Introduction
The aging society significantly impacts the global food industry because sensory perception and food preferences change with age (Zizza et al., 2007). Kim (2018) reported that elderly people had problems with insufficient dietary intake and malnutrition due to chewing difficulties. The food types that older people with difficulties in chewing and swallowing can eat are limited. Accordingly, it has been reported that the ratio of protein and lipid energy intake is lower in foods that are difficult to chew than in foods that are easy to chew (Park et al., 2013). Many studies have cited protein as an important nutrient for the elderly and reported that protein intake could improve the rapid loss of muscle mass associated with aging (Morais et al., 2006; Wolfe et al., 2008). Therefore, the adequate intake of easily digestible protein is important for elderly individuals with muscle weakness, mastication, and dysphagia (Gagaoua et al., 2021).
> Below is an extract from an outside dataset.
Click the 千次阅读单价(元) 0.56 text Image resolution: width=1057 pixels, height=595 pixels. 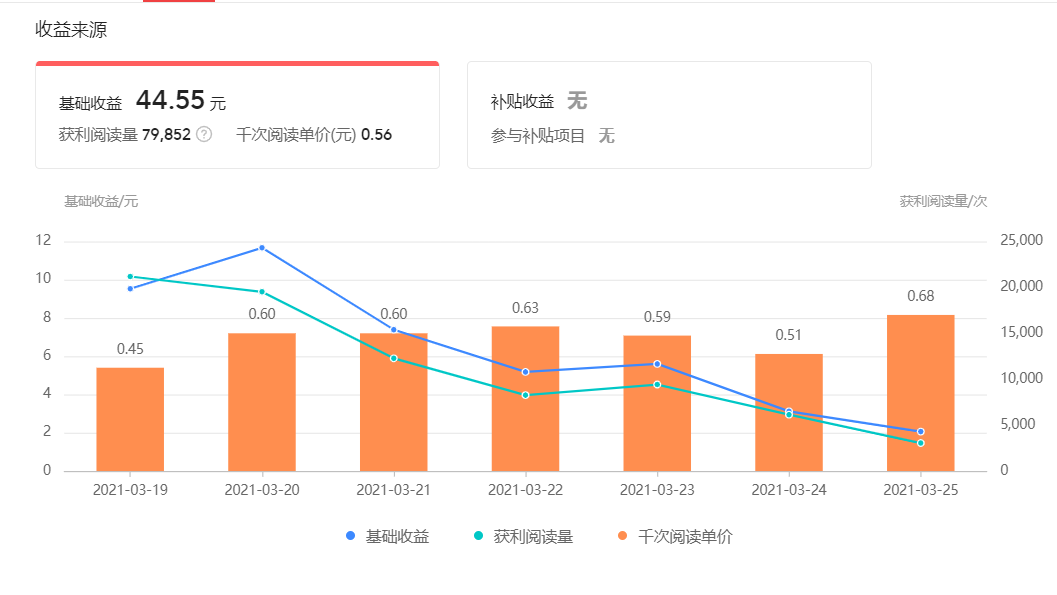pyautogui.click(x=316, y=131)
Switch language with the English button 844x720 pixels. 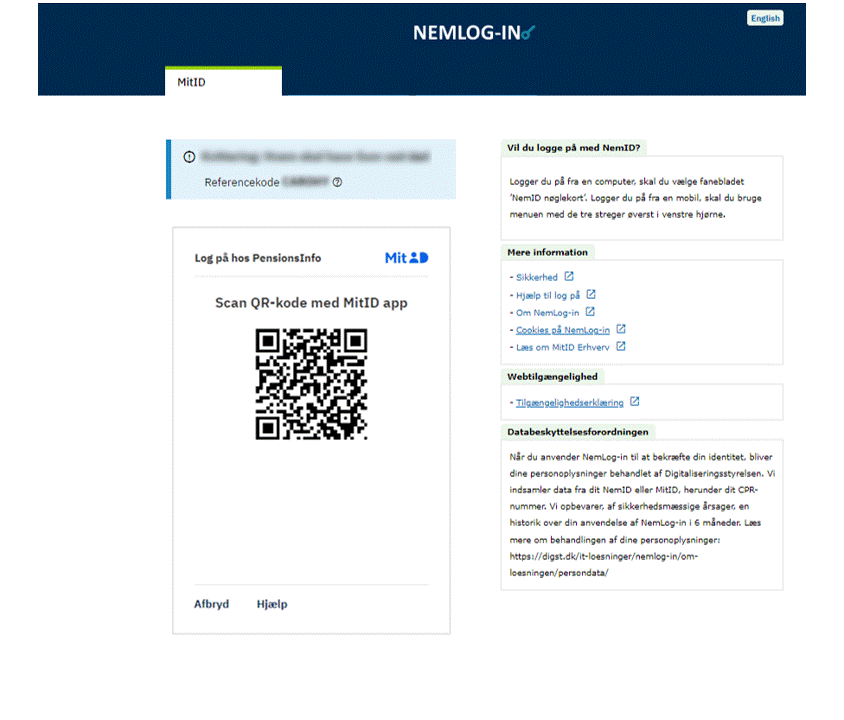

Additionally, a study on the exploration of the snacking behavior of the elderly for the development of processed meat products showed that meat sticks and Chinese beef jerky were difficult to consume because of their hard texture. However, prosciutto and liver pâté were recognized as foods that could be eaten in special cases (Mena et al., 2020). Spreadable meat products such as liver pâté and liver sausages have a high nutritional value and density.
Nutritionally, the liver contains approximately 20% protein and is an excellent source of many mineral substances, vitamins A, D, B2, and B12, and folic acid (Jayathilakan et al., 2012). Therefore, liver products could be an excellent alternative to fresh meat because they can provide high value-added nutrients in small amounts to the elderly with dysphagia (Delgado-Pando et al., 2011). In addition, as an edible by-product, the liver is an important raw material with potential for high-quality development and a highly effective emulsifier for processing owing to its unique taste and technical function (Fischer, 1982; Hammer, 1982; Han et al., 2018).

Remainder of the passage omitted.